3. Short-term Price Outlook (Next 1-2 Years)

Assuming patent protection remains intact, initial prices are projected to stabilize around $XX,000–$XX,000 per dose, with marginal increases driven by inflation and production efficiencies.

4. Medium to Long-term Price Outlook (3-5 Years)

  • Patent expiry or biosimilar entry could reduce prices by 20–50%, depending on biosimilar uptake.
  • If the drug gains expanded indications, higher utilization could offset price reductions, maintaining revenue levels.
  • Negotiated rebates, discounts, and value-based pricing paradigms will further influence net revenue.

Market Trends and Influencing Factors

Innovation & Clinical Data

Robust clinical efficacy data reinforce pricing power; any breakthrough labels or label expansions tend to sustain or increase prices.

Pricing Pressure from Biosimilars

Biosimilar development, especially in the US and Europe, is intensifying, compelled by policies aimed at reducing healthcare costs. The entrance of biosimilars for similar products often leads to significant price competition [3].

Market Access & Reimbursement Strategies

Stakeholder engagement with payers and insurers, demonstrating value through health economics and outcomes research, remain pivotal to maintaining favorable pricing.


Strategic Recommendations

  • Monitor patent and regulatory timelines to anticipate price erosion.
  • Invest in clinical data to support expanded indications that justify premium pricing.
  • Develop biosimilar or generic pipelines to diversify revenue streams.
  • Engage with payers early to secure favorable reimbursement conditions.
  • Leverage health economics to substantiate value propositions and sustain pricing levels.

Key Takeaways

  • The current market for NDC 53746-0669 is influenced by limited competition, high unmet medical needs, and regulatory protections, supporting premium pricing.
  • Market expansion potential hinges on regulatory approvals for broader indications and geographic penetration.
  • Biosimilar entry poses a significant risk to price sustainability but can be mitigated through innovative label expansion and value-based pricing.
  • Price projections anticipate stability for the next 1-2 years, with possible decreases aligned with biosimilar competition and patent expiry.
  • Strategic planning must prioritize clinical efficacy, regulatory vigilance, and stakeholder engagement to optimize revenue streams.

FAQs

1. What is the typical price range for drugs similar to NDC 53746-0669?
Biologics in this therapeutic area often retail between $X,000 to $X,000 per treatment cycle, influenced by dosing, indication, and market exclusivity.

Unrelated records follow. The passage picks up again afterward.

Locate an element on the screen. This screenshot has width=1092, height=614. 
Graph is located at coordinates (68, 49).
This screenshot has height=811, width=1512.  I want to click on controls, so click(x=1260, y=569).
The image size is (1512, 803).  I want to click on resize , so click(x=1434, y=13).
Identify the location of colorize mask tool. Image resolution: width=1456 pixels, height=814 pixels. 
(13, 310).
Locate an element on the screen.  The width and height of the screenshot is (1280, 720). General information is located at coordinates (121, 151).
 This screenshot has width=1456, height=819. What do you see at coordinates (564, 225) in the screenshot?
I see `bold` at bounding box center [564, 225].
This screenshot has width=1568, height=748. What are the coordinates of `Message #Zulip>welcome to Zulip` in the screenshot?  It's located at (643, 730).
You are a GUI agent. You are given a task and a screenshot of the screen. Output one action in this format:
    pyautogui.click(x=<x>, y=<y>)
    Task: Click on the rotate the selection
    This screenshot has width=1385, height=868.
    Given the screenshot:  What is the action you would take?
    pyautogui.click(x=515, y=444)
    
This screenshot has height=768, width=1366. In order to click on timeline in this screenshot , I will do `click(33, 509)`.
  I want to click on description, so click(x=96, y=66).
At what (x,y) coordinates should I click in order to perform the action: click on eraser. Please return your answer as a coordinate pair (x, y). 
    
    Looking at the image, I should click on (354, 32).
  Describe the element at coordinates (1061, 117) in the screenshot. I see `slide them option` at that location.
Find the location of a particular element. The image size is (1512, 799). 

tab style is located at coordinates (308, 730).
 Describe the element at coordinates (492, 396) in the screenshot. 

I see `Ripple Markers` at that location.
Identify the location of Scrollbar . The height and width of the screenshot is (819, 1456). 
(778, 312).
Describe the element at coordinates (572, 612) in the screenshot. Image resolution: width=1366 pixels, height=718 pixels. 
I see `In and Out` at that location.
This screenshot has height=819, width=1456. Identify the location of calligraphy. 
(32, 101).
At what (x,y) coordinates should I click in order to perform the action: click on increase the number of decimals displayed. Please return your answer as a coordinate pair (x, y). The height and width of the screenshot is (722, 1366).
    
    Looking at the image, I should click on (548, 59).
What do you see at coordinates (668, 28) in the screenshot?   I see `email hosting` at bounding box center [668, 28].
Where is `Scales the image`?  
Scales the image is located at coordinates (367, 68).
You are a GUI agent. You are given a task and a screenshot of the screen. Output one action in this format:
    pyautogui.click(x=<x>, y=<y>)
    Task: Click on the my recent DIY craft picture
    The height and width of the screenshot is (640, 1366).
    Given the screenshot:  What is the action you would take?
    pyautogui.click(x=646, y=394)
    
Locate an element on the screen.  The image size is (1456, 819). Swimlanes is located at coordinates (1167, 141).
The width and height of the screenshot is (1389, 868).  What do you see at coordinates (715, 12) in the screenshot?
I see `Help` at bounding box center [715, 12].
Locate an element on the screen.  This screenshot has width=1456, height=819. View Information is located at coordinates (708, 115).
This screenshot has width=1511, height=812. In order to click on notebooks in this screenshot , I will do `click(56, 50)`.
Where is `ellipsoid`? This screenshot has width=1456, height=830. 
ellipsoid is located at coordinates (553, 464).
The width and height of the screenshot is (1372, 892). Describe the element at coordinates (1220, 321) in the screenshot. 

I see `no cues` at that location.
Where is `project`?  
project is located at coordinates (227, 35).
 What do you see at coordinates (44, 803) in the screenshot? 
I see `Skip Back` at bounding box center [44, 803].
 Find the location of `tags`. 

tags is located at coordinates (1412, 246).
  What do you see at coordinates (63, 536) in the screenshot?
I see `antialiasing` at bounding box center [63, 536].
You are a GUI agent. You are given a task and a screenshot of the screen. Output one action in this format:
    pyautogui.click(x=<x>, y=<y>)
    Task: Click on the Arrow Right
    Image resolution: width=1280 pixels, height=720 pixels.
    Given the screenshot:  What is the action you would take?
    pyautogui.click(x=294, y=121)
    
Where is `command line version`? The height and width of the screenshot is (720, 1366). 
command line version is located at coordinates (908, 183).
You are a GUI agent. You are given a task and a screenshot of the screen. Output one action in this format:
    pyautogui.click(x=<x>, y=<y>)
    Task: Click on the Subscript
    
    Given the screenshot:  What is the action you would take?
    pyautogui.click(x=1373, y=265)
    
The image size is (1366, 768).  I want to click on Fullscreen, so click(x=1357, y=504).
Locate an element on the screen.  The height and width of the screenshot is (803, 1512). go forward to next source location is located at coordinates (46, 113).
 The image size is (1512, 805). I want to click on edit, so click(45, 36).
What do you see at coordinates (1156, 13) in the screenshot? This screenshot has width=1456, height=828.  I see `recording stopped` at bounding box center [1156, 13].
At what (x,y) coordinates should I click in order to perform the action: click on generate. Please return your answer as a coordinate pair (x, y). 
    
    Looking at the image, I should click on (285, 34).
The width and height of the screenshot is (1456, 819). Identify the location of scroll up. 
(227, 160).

2. How long can patent protection for this drug be expected to last?
Under U.S. regulations, biologics typically enjoy 12 years of market exclusivity post-approval, barring patent challenges or legal disputes.

3. What is the impact of biosimilar competition on the drug’s price?
Introduction of biosimilars can decrease prices by 20–50%, although the extent depends on market acceptance, payer policies, and clinical interchangeability.

4. How does the approval of additional indications influence pricing?
Approved label expansions foster increased utilization and potential premium pricing, especially if they address unmet needs or demonstrate superior efficacy.

5. What strategies can manufacturers employ to sustain pricing amid biosimilar entry?
Approaches include pursuing new indications, optimizing delivery methods, engaging in value-based pricing negotiations, and enhancing clinical trial data to reinforce differentiation.


References

[1] IQVIA Institute. (2022). The Growing Role of Specialty Drugs in Healthcare Spending.
[2] Kessler, D. A., & Kahn, J. (2017). The Cost of Biologic Drugs. Nature Reviews Drug Discovery.
[3] Moore, K. et al. (2020). Biosimilar Competition and Price Trends. Health Affairs.

Note: All price figures and timelines referenced are hypothetical unless supported by current market data; actual values require real-time data analysis.